▶ _Stated exercise_: Lay out the lines of the items from the one containing "922x922 pixels." through the end of the items, inclusive, as a Markdown table with the columns Row and Item line, omitting blank lines and any pictures.

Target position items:
+--

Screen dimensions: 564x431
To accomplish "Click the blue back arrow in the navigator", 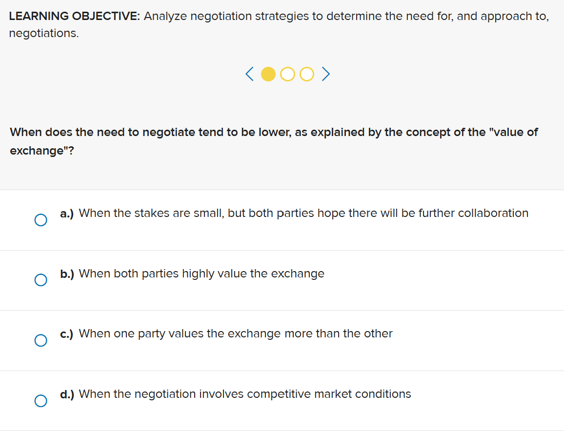I will coord(249,74).
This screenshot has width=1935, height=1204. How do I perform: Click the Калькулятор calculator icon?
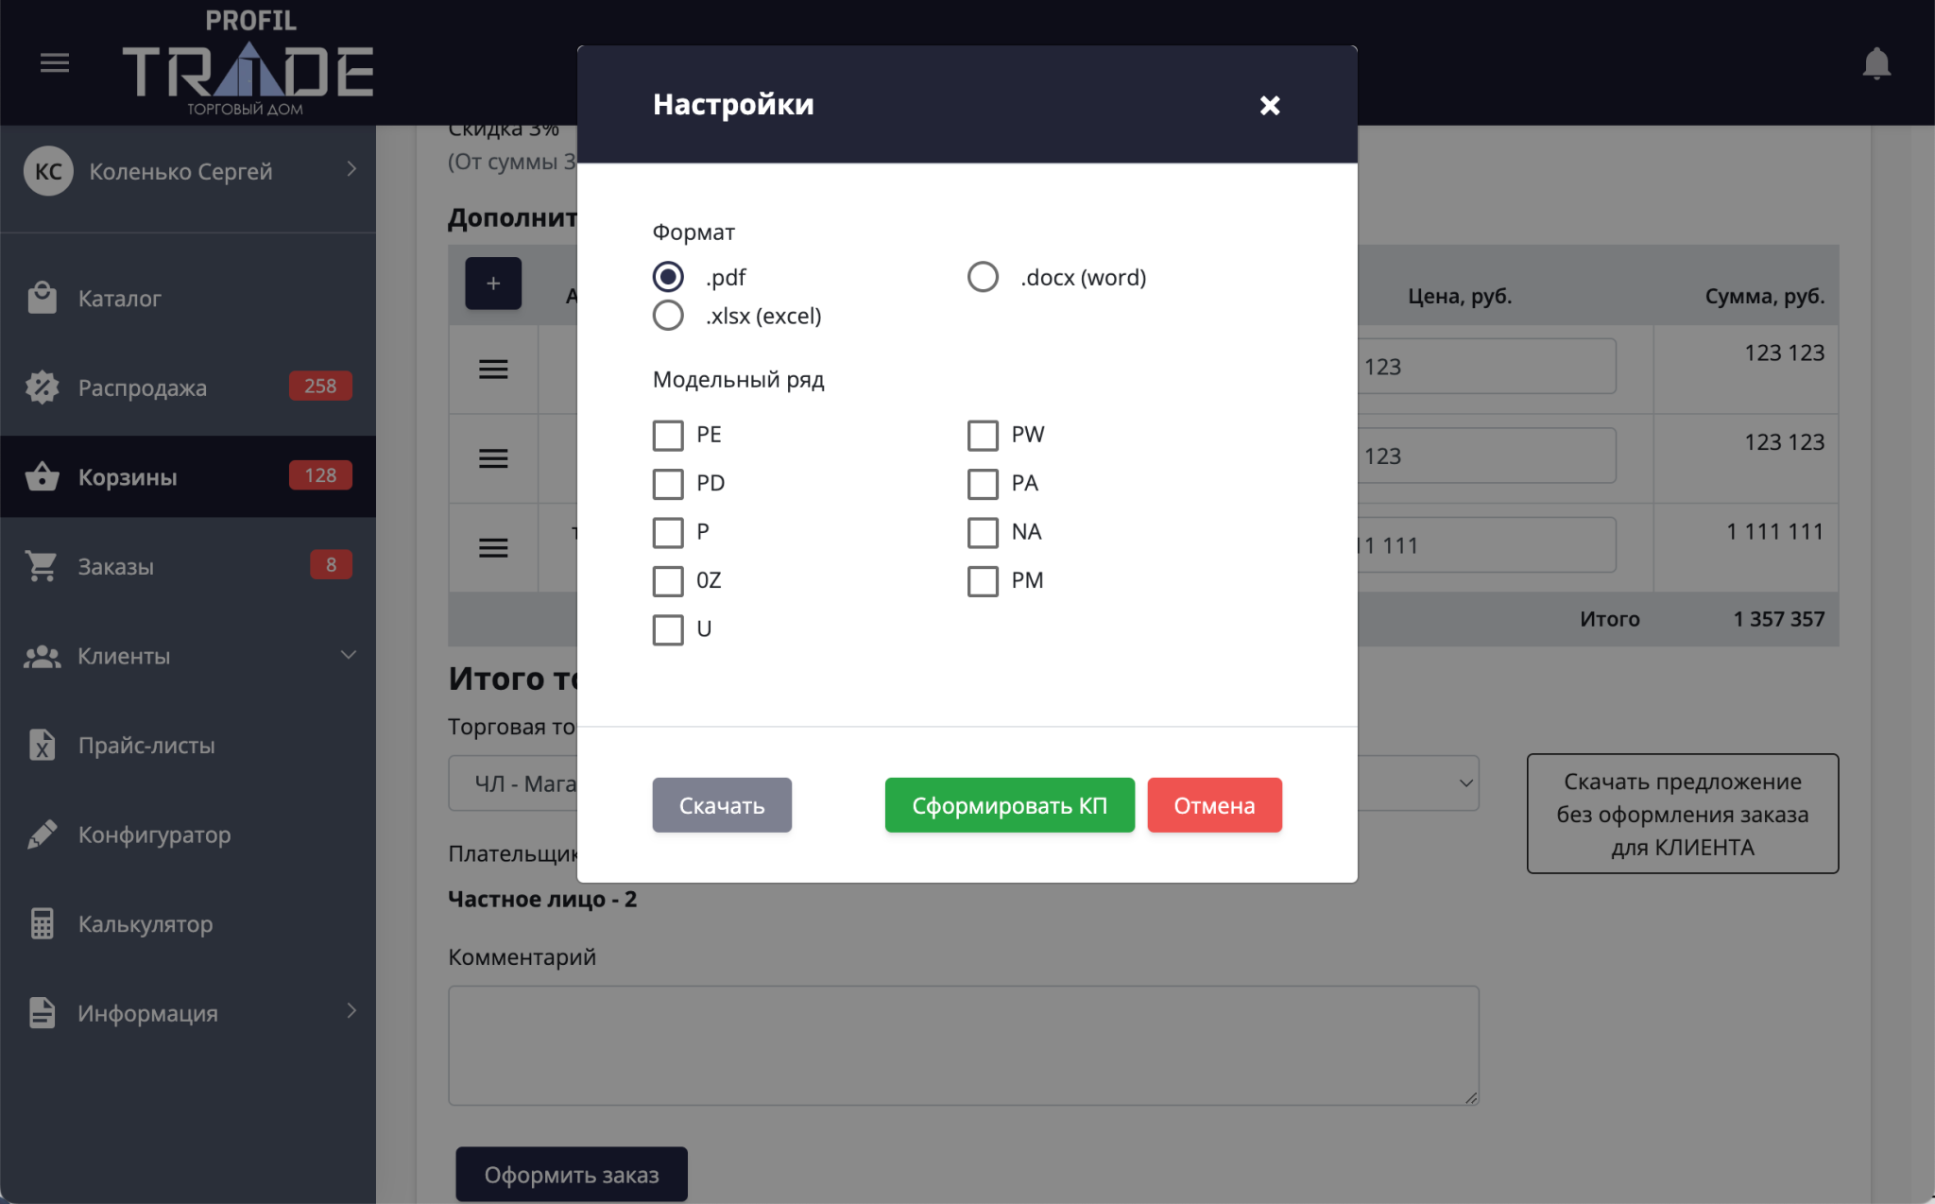[42, 923]
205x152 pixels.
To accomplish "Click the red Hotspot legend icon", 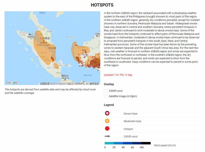I will tap(107, 129).
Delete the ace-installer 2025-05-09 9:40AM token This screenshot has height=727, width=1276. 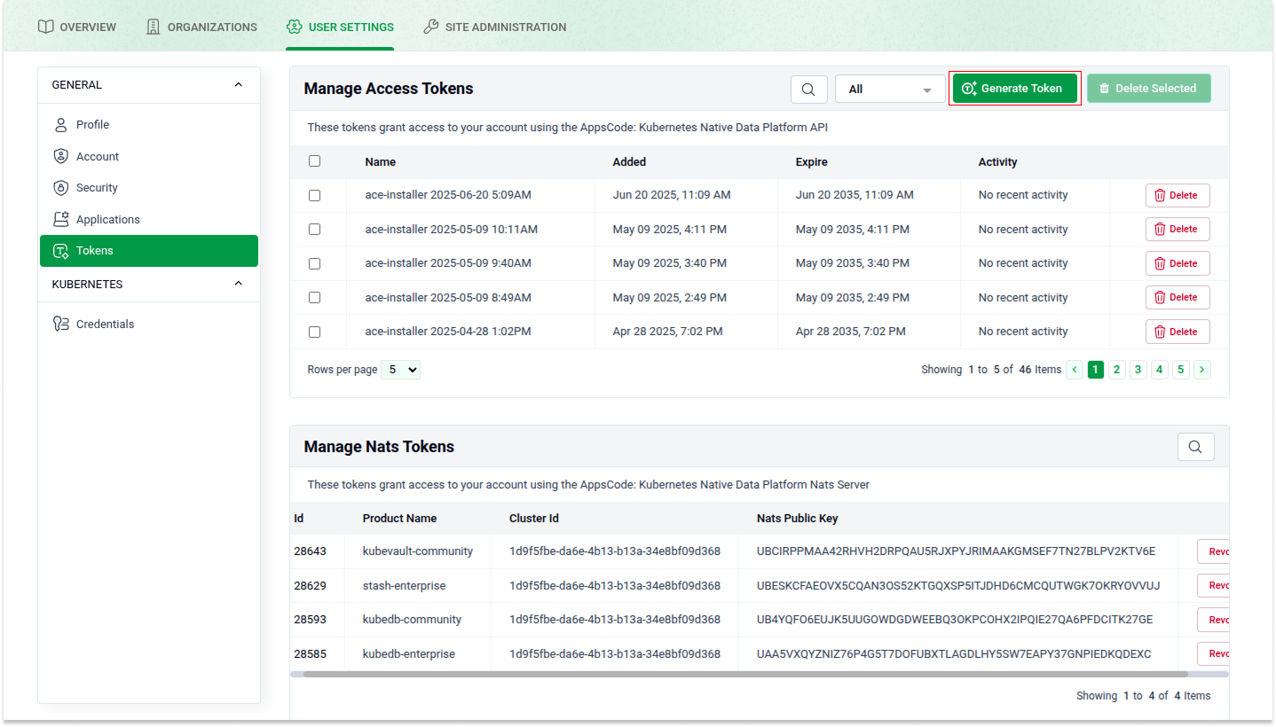tap(1178, 262)
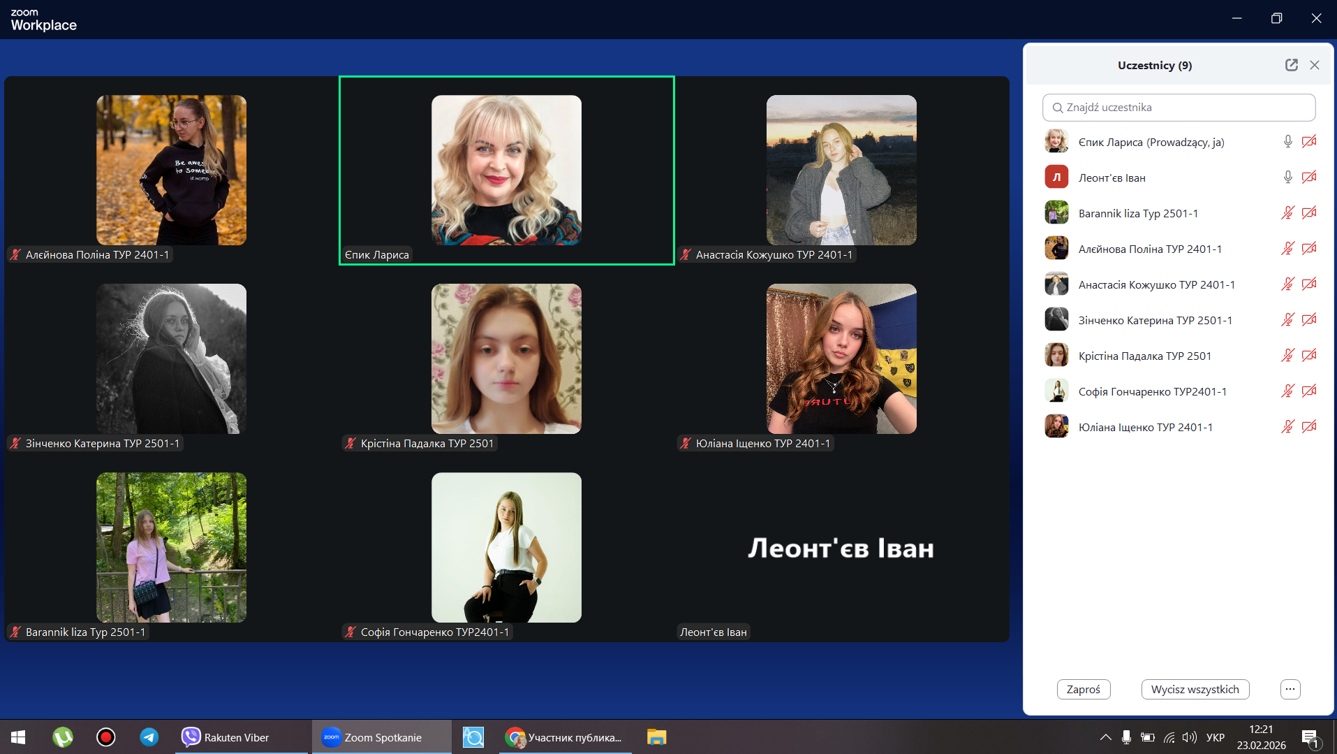Open the УКР language switcher

pyautogui.click(x=1215, y=737)
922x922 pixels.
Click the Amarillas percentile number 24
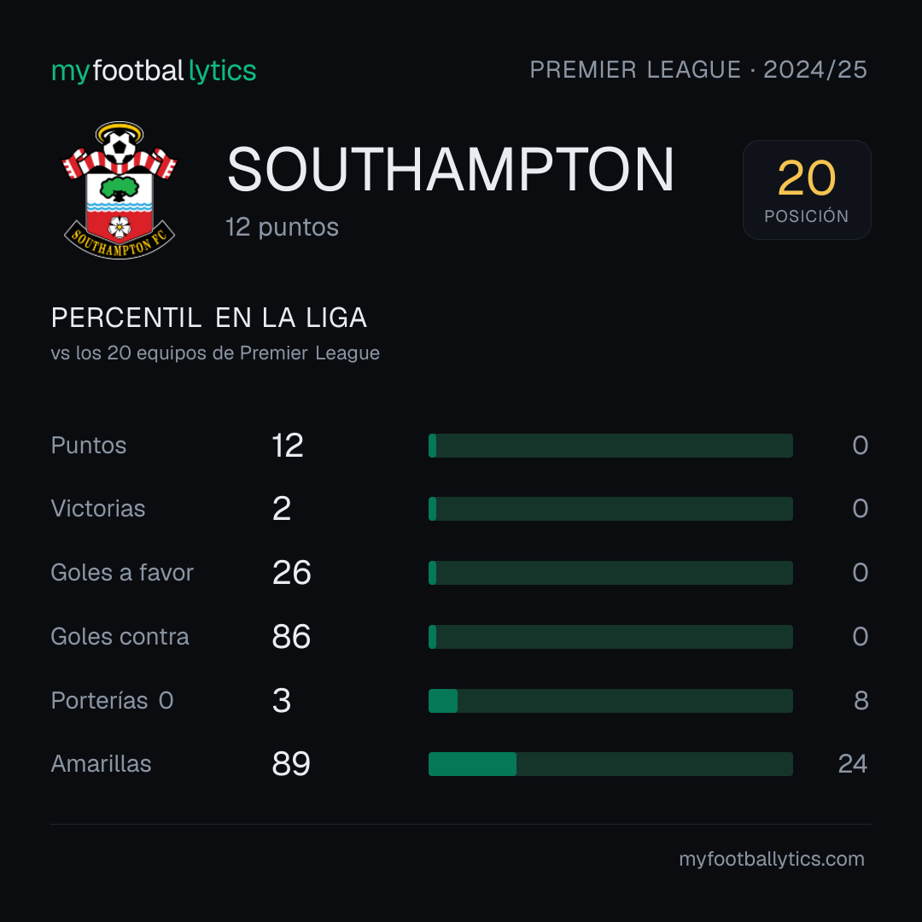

+--

▶ _Task solution_:
| Row | Item line |
|---|---|
| 1 | 922x922 pixels. |
| 2 | Click the Amarillas percentile number 24 |